​Finding The Right Radiator Valve For Your Domestic Radiator

​Finding The Right Radiator Valve For Your Domestic Radiator

Published by On-Demand Supplies on 13th Jul 2018

There are two basic types of radiator valve that should be fitted to a domestic central heating radiator, the first is generally known as a lockshield valve (or a variation is a wheel head valve) and the second is known as a thermostatic radiator valve.

A lockshield (or wheelhead) is a simply on/off valve and is simply a method of stopping the water flow either too or from the radiator, effectively taking it out of circuit. The lockshield version is designed so that it not easily operated by hand, therefore used only in the event of maintenance of the central heating system. The wheelhead is similar in design but provides a wheelhead to open of close the valve by hand, so isolating or bringing the radiator back in circuit. All radiators are likely to be fitted with at least one lockshield valve

The other type of radiator valve is a thermostatic radiator valve, which is fitted on the opposite end of the radiator to the wheelhead of lockshield. This device has a user dial on it to allow the user to independently control whether hot water flows to the radiator, based on a set of pre-set temperature levels, usually 1 to 5. The dial allows settings from a very low “Frost” setting to a high 5 setting. The valve remains open allowing the flow of water through the radiator until the thermostat detects that the surrounding temperature has been reached at which point it shuts the valve

The lockshield, wheelhead and thermostatic valve are available in both a straight and angled configuration. The valves are fixed to the side of each radiator using the integral female thread and a small amount of PTFE tape, ensuring surfaces are perfectly clean. If the pipework, which supplies the radiator, enters the area vertically from the bottom then angled radiator valves are used and if from the side then straight valves are used. This is the opposite if they are to be used as towel warmer valves, which usually have the valve connections on the underneath rather than the side. Radiator valve extensions are available in various lengths up to about 100mm. These are particularly useful when old imperial size radiators are being replaced with new metric sizes, and often eliminate the need for extensive re-piping by extending the position of the radiator valve entry by a small amount to line up with the existing pipework. There are different types of radiator tail extensions available, some of fixed length and some of adjustable length within a given range.

Thermostatic radiator valves are supplied with white plastic dials as standard but are also available in plastic chrome or more expensive metal. Different types of technology are also available for detecting the shut off temperature, which can drastically affect the price.

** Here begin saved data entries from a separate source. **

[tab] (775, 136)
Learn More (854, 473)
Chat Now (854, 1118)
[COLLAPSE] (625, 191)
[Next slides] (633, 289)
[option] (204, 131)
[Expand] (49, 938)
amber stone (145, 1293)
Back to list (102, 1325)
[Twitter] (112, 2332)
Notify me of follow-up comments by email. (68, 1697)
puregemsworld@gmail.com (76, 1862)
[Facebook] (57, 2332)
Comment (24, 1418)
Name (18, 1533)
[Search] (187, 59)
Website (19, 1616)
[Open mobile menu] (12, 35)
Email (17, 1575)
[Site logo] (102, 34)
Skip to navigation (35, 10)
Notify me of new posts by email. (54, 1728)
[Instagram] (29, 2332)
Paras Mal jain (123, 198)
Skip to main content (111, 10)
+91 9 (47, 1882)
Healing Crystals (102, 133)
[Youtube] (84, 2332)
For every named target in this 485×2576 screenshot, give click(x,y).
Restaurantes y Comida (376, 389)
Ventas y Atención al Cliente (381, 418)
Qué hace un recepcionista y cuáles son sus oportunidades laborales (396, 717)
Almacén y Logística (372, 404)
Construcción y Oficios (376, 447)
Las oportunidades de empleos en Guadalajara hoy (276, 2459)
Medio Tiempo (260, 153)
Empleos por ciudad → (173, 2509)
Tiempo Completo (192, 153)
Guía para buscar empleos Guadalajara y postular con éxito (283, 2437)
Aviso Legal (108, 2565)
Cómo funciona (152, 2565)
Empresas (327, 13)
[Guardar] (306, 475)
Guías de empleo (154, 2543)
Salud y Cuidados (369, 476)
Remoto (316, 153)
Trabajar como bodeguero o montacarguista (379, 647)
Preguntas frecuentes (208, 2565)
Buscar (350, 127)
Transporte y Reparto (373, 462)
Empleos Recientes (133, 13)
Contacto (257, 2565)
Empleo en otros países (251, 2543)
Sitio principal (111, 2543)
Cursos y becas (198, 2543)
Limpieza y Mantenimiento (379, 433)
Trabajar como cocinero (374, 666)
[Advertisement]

Lockshield and wheelhead radiator valves are available to suit 8mm, 10mm, 12mm and 15mm pipe in both angled and straight configuration and thermostatic radiator valves are generally only available to accept 15mm pipe. By the use of a single or three part reducer inserted into the compression housing of the valve body these can be converted to accept 12mm, 10mm or 8mm pipe without the need to use a reducing coupling. Care should be taken when using these reducers as they replace the copper olive and are easily not re-usable

A final note on thermostatic radiator valves is very important and that is there should always be one radiator in any installation without a thermostatic or wheelhead valve fitted. This is because there always has to be one radiator that will stay open no matter what the temperature, so that an over-pressure does not occur within the system.